Message withdrawn at poster's request.

bringinghomethebacon · 24/06/2011 22:48

This reply has been deleted

Message withdrawn at poster's request.

Gooseberrybushes · 25/06/2011 00:03

"Majority in this country too self-absorbed to give a toss about anyone else, sadly."

You are definitely moving in the wrong circles. Not true.

Crossssssshairs · 25/06/2011 00:20

''Majority in this country too self-absorbed to give a toss about anyone else, sadly."

The other day someone at the bus stop lent a lady 40p, so she could get a day ticket. I thought it was nice.

corriefan · 25/06/2011 08:03

Move to Sheffield. I didn't use the bus much when mine were in the buggy but when I did people fell over themselves to help!

TheMagnificentBathykolpian · 25/06/2011 08:30

When my first child was switched to formula and was waking every two hours for a feed (which he did from birth to 15 months!), me and my husband would go two flights of stairs (we lived in a town house), warm his bottle, bring it back up and give it to him. Every two hours. He would either drink it all and demand more, or have one sip and go back to sleep. If he demanded more, one of us would go back down 2 flights of stairs, warm another bottle, bring it upstairs. He would either be asleep by the time we got there, or would have one swallow and push it away.

Years later, I turned to my husband and I said - why did we not just get a mini fridge and a bottle warmer in the bedroom?

Point being - when you are sleep deprived, you function through a fog. On auto pilot if you like. It's hard to think. It's hard to have good eye-hand coordination. Hell, it's hard to walk in a straight line!

So yes, Fab had the baby in a sling and, with military precision, could have held the hand of the toddler, while her husband folded the pushchair, then he could have put pushchair and toddler on bus (or she could have got on bus with toddler and baby while he got on with pushchair).

But I didn't have to spend 15 months staggering up and down two flights of stairs every two hours. Every. Single. Night.

Sleep deprivation makes you crazy and it makes it hard to do even simple things.

NestaFiesta · 25/06/2011 08:35

Magnificent- exactly. It's easy for some people to be judgey of how they could have handled it better but at the time they did the best they could in a crowd of people whilst being shoved and snapped at.

To people who are unsympathetic to parents on buses/in public etc or who call having children a "lifestyle choice", I would like to say to those people "I hope people were nicer than this to YOUR mother when she had you".

Bunbaker · 25/06/2011 16:31

"Move to Sheffield.

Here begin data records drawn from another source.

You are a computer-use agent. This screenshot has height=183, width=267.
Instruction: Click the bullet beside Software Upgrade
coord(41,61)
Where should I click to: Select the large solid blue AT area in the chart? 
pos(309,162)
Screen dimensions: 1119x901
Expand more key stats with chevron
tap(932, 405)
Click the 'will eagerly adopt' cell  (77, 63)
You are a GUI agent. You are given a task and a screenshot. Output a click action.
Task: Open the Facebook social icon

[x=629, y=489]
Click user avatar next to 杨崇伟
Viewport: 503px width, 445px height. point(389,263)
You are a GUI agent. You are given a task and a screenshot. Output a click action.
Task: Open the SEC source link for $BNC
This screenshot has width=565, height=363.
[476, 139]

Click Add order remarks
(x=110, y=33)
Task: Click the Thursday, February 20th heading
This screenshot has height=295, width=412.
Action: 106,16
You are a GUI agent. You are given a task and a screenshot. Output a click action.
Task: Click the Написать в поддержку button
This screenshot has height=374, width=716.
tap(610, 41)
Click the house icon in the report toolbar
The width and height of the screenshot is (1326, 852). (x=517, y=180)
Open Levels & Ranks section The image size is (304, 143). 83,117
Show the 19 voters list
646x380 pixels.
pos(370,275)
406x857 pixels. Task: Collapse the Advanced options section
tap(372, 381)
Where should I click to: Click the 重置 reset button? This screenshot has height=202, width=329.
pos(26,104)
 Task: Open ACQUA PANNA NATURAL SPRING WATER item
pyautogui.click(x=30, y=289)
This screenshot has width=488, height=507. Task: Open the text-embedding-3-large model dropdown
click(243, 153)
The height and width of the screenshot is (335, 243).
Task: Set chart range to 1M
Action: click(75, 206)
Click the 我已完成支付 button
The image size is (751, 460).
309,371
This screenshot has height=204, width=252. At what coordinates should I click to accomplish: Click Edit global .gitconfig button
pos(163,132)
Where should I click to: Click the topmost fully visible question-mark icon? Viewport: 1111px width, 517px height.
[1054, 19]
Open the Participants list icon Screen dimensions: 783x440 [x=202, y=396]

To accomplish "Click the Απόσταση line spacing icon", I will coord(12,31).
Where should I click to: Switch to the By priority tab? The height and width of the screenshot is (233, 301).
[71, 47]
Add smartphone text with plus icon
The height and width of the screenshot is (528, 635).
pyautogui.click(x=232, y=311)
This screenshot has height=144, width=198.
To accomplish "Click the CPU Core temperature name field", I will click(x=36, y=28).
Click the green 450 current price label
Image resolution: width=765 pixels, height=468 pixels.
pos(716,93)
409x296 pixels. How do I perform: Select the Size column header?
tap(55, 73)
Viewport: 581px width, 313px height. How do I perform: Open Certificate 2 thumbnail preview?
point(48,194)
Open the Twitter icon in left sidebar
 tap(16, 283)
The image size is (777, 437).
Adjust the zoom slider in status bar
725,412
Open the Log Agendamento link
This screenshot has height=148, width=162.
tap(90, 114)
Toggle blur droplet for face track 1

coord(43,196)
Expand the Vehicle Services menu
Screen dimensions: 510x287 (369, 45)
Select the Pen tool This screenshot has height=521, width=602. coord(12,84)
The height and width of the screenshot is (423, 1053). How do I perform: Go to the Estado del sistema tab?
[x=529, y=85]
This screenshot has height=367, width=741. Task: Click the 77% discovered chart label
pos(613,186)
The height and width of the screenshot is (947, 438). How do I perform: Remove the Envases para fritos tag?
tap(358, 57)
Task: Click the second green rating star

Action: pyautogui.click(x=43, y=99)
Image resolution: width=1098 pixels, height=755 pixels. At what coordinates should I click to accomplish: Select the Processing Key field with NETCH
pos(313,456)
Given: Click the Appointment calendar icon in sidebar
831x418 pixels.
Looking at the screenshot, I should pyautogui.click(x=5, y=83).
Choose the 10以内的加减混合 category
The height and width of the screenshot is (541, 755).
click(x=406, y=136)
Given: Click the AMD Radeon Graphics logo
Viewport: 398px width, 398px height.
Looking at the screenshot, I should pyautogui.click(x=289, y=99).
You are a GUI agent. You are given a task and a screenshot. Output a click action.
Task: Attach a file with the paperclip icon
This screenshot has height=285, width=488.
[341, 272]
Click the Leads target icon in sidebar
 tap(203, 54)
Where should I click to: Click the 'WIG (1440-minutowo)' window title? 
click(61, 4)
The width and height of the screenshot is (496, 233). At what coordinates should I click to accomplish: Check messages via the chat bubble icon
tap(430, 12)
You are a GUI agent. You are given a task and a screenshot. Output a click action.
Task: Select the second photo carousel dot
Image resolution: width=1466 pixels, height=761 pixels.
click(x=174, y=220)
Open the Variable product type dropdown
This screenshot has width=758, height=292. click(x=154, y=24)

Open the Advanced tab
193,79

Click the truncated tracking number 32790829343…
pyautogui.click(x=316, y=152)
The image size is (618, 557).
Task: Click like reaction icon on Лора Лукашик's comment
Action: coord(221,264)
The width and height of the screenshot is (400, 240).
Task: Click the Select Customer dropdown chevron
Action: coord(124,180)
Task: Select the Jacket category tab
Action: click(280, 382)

I didn't use the bus much when mine were in the buggy but when I did people fell over themselves to help!"

I think you are right. I used the buses when we had all that snow last year and couldn't get the car out. I never came across any rudeness.

MillyR · 25/06/2011 16:47

I can see why the bus driver was stressed by this. He can't think only of the OP; he also has to think of the other bus passengers who may be late to work, or miss a connecting bus if his bus isn't on time.

I do think that it is good manners if you are using public transport to make sure that you can fold your pushchair quickly before you take it out. It isn't really acceptable to hold up a bus full of people.

Our local trains now have the regulation that you can't board the train with an unfolded pushchair. It used to be a lot simpler when then that was the regulation on buses, as it was when my kids were babies.

NestaFiesta · 25/06/2011 18:18

MillyR- it doesn't sound like OP was holding up the whole bus. Also, you don't always need to fold a pushchair before you get on a bus. It's daft to do it and take your bags off and take your DC out etc only to find there's loads of room on the bus. I agree it makes sense to make sure you CAN fold quickly if needed to i,e don't take a brand new buggy out if you've never folded it yet. However, OP had a 17 day old baby at the time and I think we can cut her some slack here. She wasn't holding up a whole bus as people were able to push past her and get on.

Jonnyfan · 25/06/2011 18:26

I don't understand why you would buy a pram unsuitable for use on a bus, if you will be using the bus Confused. And I am not anti-parent, I would always help if I can, but some people do think life revolves around them and it iss ok for everone else to be inconvenienced by their child.